[Stored items from a collection]
- - -

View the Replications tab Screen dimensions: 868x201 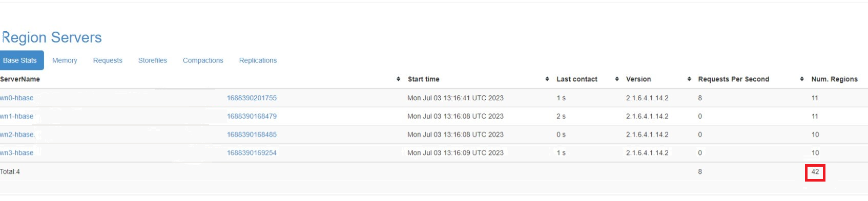258,60
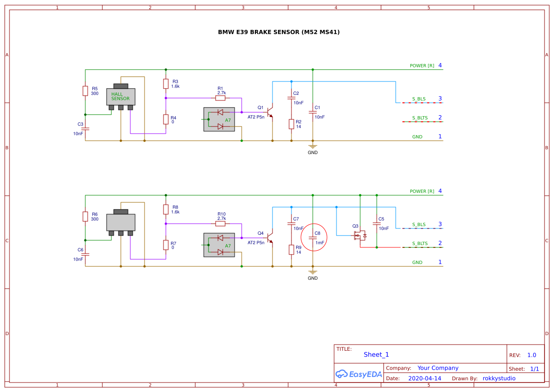Click the REV 1.0 field
This screenshot has height=392, width=554.
[531, 354]
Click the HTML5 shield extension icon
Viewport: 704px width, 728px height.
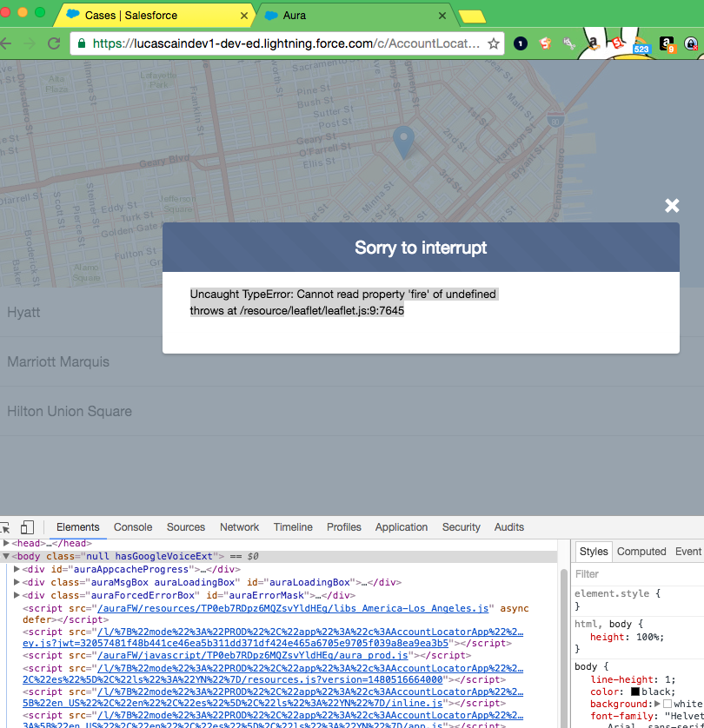click(546, 43)
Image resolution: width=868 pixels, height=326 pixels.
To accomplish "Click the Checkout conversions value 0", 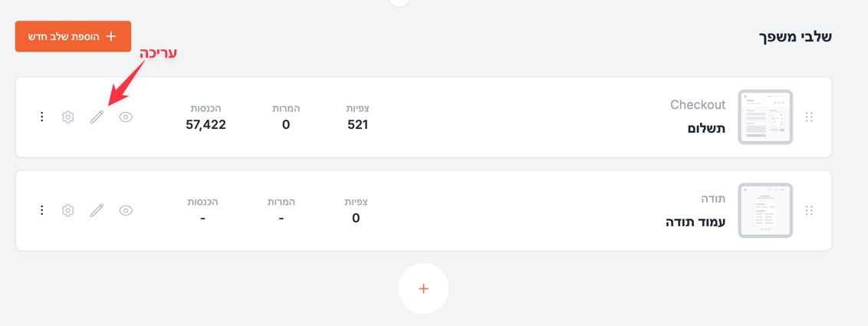I will (286, 124).
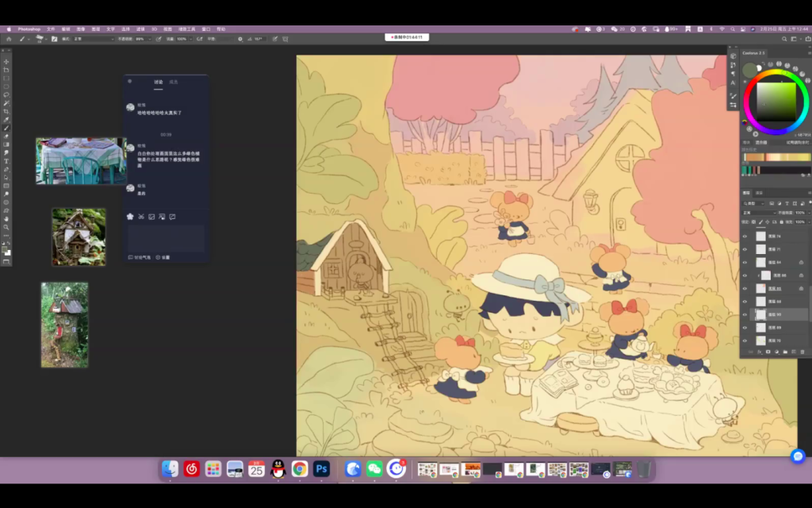Select the Brush tool
Image resolution: width=812 pixels, height=508 pixels.
[6, 128]
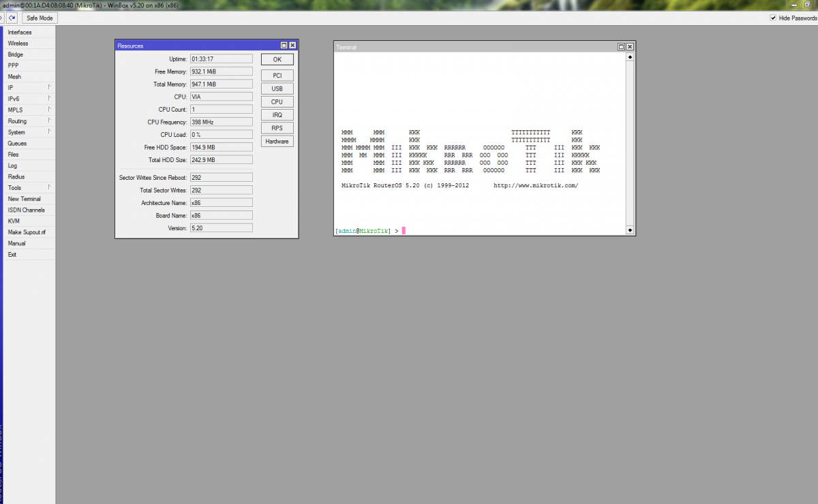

- - -

PROMPT:
Output only the lines above from the one containing "Click the HTML5 shield extension icon" to the one containing "Image resolution: width=868", both included, exactly as written and with no pictures.

COMPLETED TASK:
Click the HTML5 shield extension icon
Viewport: 704px width, 728px height.
click(546, 43)
Image resolution: width=868 pixels, height=326 pixels.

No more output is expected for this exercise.